## START

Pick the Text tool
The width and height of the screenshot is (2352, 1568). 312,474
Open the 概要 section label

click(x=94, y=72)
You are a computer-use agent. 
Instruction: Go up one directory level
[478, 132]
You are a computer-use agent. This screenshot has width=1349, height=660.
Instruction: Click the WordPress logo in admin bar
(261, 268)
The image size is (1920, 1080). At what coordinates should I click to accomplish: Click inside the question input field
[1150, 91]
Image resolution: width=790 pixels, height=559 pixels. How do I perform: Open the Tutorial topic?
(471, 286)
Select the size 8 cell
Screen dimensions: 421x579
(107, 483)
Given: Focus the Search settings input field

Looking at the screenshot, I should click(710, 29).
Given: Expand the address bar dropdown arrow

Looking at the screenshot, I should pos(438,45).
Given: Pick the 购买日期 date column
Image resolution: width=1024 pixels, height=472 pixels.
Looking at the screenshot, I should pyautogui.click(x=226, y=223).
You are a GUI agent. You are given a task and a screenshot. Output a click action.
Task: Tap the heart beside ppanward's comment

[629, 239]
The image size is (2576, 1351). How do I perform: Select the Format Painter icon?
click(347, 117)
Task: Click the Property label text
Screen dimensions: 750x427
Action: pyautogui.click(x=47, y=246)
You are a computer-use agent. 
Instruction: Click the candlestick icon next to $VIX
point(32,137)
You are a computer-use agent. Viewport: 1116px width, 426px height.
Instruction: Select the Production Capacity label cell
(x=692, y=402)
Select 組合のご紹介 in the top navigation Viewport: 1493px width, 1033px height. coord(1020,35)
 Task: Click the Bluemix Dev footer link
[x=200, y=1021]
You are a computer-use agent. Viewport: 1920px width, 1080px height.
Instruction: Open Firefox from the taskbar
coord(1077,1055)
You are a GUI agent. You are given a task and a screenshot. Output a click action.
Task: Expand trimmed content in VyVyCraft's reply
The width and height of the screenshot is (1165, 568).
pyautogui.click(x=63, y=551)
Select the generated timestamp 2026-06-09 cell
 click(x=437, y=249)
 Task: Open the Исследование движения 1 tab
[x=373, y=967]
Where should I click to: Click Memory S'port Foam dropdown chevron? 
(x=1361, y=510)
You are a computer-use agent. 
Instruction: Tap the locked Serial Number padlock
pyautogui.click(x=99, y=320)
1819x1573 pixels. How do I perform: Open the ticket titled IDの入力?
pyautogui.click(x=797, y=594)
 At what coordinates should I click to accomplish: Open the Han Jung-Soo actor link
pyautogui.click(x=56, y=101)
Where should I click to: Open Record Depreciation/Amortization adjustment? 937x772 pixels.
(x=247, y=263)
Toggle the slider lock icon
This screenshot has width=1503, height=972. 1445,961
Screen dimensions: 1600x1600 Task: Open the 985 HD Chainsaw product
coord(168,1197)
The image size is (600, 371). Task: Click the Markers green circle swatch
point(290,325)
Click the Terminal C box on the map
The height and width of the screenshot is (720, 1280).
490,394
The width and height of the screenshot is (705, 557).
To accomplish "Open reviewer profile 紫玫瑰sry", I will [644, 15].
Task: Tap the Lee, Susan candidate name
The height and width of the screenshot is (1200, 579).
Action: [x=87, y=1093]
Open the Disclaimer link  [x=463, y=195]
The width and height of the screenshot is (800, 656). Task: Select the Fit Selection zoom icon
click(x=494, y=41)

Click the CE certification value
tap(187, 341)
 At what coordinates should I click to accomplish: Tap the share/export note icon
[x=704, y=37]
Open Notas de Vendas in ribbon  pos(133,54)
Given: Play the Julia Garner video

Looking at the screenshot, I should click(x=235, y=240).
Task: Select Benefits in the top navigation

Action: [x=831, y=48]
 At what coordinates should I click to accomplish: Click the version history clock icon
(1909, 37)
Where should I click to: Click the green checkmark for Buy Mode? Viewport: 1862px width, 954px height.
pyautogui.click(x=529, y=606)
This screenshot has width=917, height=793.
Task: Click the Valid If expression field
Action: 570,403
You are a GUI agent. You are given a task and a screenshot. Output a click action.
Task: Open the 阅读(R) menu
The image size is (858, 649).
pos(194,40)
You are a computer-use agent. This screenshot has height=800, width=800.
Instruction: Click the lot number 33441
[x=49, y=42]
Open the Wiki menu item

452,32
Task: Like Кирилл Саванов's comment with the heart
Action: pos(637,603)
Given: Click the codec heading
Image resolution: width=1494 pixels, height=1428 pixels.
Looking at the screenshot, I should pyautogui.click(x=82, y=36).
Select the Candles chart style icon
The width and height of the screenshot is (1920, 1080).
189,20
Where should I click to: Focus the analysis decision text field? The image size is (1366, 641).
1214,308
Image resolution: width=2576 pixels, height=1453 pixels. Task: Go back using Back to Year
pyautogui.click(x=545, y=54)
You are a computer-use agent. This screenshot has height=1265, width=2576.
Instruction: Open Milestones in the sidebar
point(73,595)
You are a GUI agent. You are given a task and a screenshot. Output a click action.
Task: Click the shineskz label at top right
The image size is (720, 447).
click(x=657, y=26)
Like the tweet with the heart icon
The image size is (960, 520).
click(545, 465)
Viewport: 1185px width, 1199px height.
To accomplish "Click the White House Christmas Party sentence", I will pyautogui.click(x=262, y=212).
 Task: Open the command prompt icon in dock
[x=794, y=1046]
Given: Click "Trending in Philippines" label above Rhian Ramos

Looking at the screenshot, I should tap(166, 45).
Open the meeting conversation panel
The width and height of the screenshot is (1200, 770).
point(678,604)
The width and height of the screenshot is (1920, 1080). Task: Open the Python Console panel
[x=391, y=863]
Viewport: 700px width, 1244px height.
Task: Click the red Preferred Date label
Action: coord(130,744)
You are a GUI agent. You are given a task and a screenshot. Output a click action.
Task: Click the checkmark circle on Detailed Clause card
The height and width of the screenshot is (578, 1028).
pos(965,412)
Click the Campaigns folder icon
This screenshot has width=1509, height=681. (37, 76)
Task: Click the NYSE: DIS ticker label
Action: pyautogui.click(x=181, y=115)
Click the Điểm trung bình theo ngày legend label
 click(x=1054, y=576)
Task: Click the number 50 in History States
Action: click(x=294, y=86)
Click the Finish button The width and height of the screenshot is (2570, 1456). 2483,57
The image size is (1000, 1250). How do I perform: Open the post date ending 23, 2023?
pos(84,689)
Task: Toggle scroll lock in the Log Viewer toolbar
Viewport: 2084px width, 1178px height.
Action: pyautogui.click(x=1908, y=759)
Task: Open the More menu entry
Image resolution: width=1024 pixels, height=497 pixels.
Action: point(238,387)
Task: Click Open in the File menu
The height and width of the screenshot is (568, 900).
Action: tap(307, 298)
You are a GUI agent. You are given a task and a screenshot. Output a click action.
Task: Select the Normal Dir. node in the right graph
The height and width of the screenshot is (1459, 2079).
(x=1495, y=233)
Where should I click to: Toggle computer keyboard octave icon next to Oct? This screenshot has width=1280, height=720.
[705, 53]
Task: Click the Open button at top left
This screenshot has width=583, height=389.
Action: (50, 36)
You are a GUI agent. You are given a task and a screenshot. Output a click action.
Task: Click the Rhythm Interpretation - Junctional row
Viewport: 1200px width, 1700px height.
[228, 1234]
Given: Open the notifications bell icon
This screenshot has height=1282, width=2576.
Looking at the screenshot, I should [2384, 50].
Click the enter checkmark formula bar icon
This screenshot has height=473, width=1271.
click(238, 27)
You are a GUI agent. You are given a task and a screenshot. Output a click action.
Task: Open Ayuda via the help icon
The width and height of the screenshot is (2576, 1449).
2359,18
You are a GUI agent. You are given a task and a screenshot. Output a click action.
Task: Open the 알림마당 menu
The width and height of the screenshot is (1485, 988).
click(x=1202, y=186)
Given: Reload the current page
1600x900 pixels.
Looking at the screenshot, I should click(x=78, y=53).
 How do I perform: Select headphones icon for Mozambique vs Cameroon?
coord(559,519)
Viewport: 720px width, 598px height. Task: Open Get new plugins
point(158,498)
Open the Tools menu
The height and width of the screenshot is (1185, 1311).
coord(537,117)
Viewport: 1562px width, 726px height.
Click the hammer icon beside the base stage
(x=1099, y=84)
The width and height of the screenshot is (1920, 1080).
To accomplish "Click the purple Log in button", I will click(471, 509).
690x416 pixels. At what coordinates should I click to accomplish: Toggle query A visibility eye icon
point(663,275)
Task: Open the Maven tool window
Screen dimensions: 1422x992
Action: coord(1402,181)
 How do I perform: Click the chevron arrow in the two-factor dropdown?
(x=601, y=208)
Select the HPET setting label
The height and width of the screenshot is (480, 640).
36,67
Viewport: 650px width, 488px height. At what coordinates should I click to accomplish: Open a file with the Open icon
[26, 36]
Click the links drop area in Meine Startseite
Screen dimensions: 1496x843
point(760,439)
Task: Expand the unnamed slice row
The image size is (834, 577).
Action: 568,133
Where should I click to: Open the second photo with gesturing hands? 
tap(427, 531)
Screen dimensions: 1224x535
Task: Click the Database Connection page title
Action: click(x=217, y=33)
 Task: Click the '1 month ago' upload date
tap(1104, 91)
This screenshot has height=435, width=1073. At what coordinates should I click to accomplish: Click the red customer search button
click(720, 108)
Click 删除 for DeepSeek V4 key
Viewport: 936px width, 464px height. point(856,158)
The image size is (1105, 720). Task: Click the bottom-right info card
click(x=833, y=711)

## END

> **WHAT YOU SHOULD DO**
Rewrite the lines starting at the line that contains "Select the generated" and ending at the line that contains "pyautogui.click(x=797, y=594)" as a JSON list of strings, one string per line, leaving out blank lines.

> **TASK OUTPUT**
[
  "Select the generated timestamp 2026-06-09 cell",
  " click(x=437, y=249)",
  " Task: Open the Исследование движения 1 tab",
  "[x=373, y=967]",
  "Where should I click to: Click Memory S'port Foam dropdown chevron? ",
  "(x=1361, y=510)",
  "You are a computer-use agent. ",
  "Instruction: Tap the locked Serial Number padlock",
  "pyautogui.click(x=99, y=320)",
  "1819x1573 pixels. How do I perform: Open the ticket titled IDの入力?",
  "pyautogui.click(x=797, y=594)"
]